Parirou Djafari, “Ancestral Bloom,” Collage, 2026

Pamela Rogers

“Pick Up Sticks,” audio (mp3), created 2022/composed 2025
“Pick Up Sticks” is a reflection about time and age. The piece uses spectral music concepts, including electronics derived from the timbre of a human voice. The drone throughout the piece contains the first six harmonics of a voice, but as you move through the piece more and more harmonics are layered, representing the weight of experience. The layers build in multiples of six, while the marimba, vibraphone, and stretched voice depict how clock time and felt time intertwine as the self evolves through experience. We cannot escape the weight of time and age, of all of the corrections, validations, rejections, loves, losses, joys, and pains we hold; but, as we age, can we allow ourselves to feel in sync with time, to return home, to remember our six year old self, when we were just beginning to be aware of how clever we truly are?

Pamela Rogers

“Sing a Song of Naughty Boys,” audio (mp3), created 2022
The first known printing of the English nursery rhyme Sing a Song of Sixpence was published in Tommy Thumb’s Pretty Song Book, London, 1744:

Sing a Song of Sixpence
A bag full of Rye,
Four and twenty Naughty Boys,
Baked in a Pye.

Can we move into a new world without knowing why naughty boys became blackbirds? Can we learn to mine the past without letting go of this world? Or will we continue to allow that magpie to peck off our nose? These questions shaped my compositional and sampling choices as I mined the past to create something new. Voice Credits: Chloetta Anderson (my daughter), Age 7, from the kids podcast
Buttons & Figs. Tony Schwartz, credited for creating the first socially conscientious ad campaigns for radio, from the audio archives Library of Congress.

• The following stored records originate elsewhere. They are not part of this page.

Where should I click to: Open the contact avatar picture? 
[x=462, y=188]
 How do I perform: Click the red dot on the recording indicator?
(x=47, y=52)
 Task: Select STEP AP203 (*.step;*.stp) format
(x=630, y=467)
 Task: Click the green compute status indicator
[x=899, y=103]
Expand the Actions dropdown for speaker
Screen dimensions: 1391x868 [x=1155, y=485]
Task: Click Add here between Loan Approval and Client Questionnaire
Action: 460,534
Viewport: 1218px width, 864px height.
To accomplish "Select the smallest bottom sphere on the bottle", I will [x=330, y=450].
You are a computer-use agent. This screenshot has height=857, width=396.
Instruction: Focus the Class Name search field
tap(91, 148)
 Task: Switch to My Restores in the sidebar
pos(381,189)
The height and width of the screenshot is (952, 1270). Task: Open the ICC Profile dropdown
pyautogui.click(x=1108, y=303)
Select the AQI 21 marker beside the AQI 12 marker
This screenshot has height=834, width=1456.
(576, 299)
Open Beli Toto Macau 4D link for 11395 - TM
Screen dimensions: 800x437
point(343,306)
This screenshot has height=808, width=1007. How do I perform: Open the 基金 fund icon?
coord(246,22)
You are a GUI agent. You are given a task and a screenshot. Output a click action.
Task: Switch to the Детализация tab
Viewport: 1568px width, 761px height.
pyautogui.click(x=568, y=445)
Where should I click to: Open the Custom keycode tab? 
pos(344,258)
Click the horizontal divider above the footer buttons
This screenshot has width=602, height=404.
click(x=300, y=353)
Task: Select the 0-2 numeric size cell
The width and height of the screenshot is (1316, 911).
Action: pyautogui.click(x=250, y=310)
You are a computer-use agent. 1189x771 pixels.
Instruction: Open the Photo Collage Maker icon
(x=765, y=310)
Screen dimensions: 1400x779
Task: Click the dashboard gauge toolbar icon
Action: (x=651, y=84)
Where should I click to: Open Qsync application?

Parirou Djafari is a dedicated artist passionate about exploring intersections of abstraction. Away from technology and the cluttered world, she made these collage artworks in memory of young people who were killed for freedom, using paper, magazines, and natural images. Through play, texture, and intuition, she created a space for reflection, healing, and resistance.

Pamela Rogers is an emerging music composer. Her compositions explore conceptual ideas and are marked by the use of found sounds, repetition, time distortion, and sampling. Her compositions weave together layers of sounds that evoke reflections on the paradoxes of life, the subjectiveness of time, and our connections to each other and nature. Her influences include Laurie Anderson, Pauline Oliveros, Meredith Monk, and Holly Herndon.